◆ **Texto fornecido**:
▶

"Não" no referendo da Itália: possíveis consequências para a União Europeia
Por Valentin Katasonov
Tradução Anna Malm*
O povo italiano no referendo de 4 de dezembro disse "NÃO" (сказал «нет») a reforma do sistema de governança do país proposta pelo [já agora ex-] primeiro ministro Matteo Renzi. O que ele propunha era uma ainda maior integração da Itália na União Europeia (UE) - o que poria nas mãos dos burocratas de Bruxelas a possibilidade de decidir fatores fundamentais em questões econômicas e políticas da vida do país.
O algoritmo de ação - [algoritmo sendo uma sequência finita de instruções bem definidas e não ambíguas cada uma das quais devendo ser executadas mecânica ou eletronicamente... Wikipedia] - a ser dado a direção dos burocratas da União Europeia daria a essa burocracia uma autoridade e um poder supranacional. Essas diretivas de ação apresentavam um carácter extremamente simples.

◀

◆ **Registros fornecidos**:

▶

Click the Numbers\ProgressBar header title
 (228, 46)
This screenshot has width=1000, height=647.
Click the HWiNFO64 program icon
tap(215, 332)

◀

◆ **Conjunto de tarefas**:
1. Reescreva as linhas dos registros como uma lista numerada, omitindo as linhas em branco. Comece na linha que contém "This screenshot has width=1000, height=647." e vá até o fim dos registros, incluindo as duas extremidades.
2. Dê continuidade ao texto sobre o referendo italiano a partir do ponto em que ele termina.

◆ **Resultados do exercício**:
1.
1. This screenshot has width=1000, height=647.
2. Click the HWiNFO64 program icon
3. tap(215, 332)

2.
Diretivas de ação
O grande "NÃO" dos Italianos faz com que muitos se sintam inclinados a ver os passos que seguiriam a esse: um referendo a respeito da continuação da Itália na União Europeia e a quase inevitável decisão de uma saída do país da UE. Peritos do Deutsche Bank" ainda em outubro avaliavam a probabilidade da saída da Itália da União Europeia a 60% e isso apesar da sondagem de opinião pública desse mês de outubro estar mostrando uma vantagem mínima para os apoiantes do "NÃO" sobre os do campo do "SIM". Depois do referendo de 4 de dezembro a probabilidade de um Itexit ficou ainda maior. (Itexit sendo a atual denominação de uma eventual saída da Itália da União Europeia).
Antes do referendo a escolha para a Itália estava entre o ruim e o muito ruim mesmo. O povo Italiano evitou o pior. Agora só resta o ruim. Melhores possibilidades não se apresentam. Frente a isso os adversários de Matteo Renzi, os partidos "Movimiento 5 Estrelas ", "Liga Norte" e "Forza Itália" deverão avaliar sobriamente os obstáculos e armadilhas, assim como as muitas provações e dificuldades que surgiriam numa eventual e/ou possível saída da Itália de seu atual beco sem saída.
Muitos estão tentando comparar a saída da Inglaterra (Brexit) com uma saída da Itália (Itexit). Num certo sentido um divórcio da Itália com a União Europeia poderia se mostrar como muito mais litigioso e doloroso.
Primeiro: A Itália ligou-se a integração europeia antes da Inglaterra. A integração econômica europeia teve seu início com a assinatura, em março de 1957 do Tratado de Roma sobre a construção da Comunidade Econômica Europeia (CEE), também chamada como Mercado Comum. Os fundadores da CEE: França, Alemanha, Itália, Bélgica, Holanda e Luxemburgo.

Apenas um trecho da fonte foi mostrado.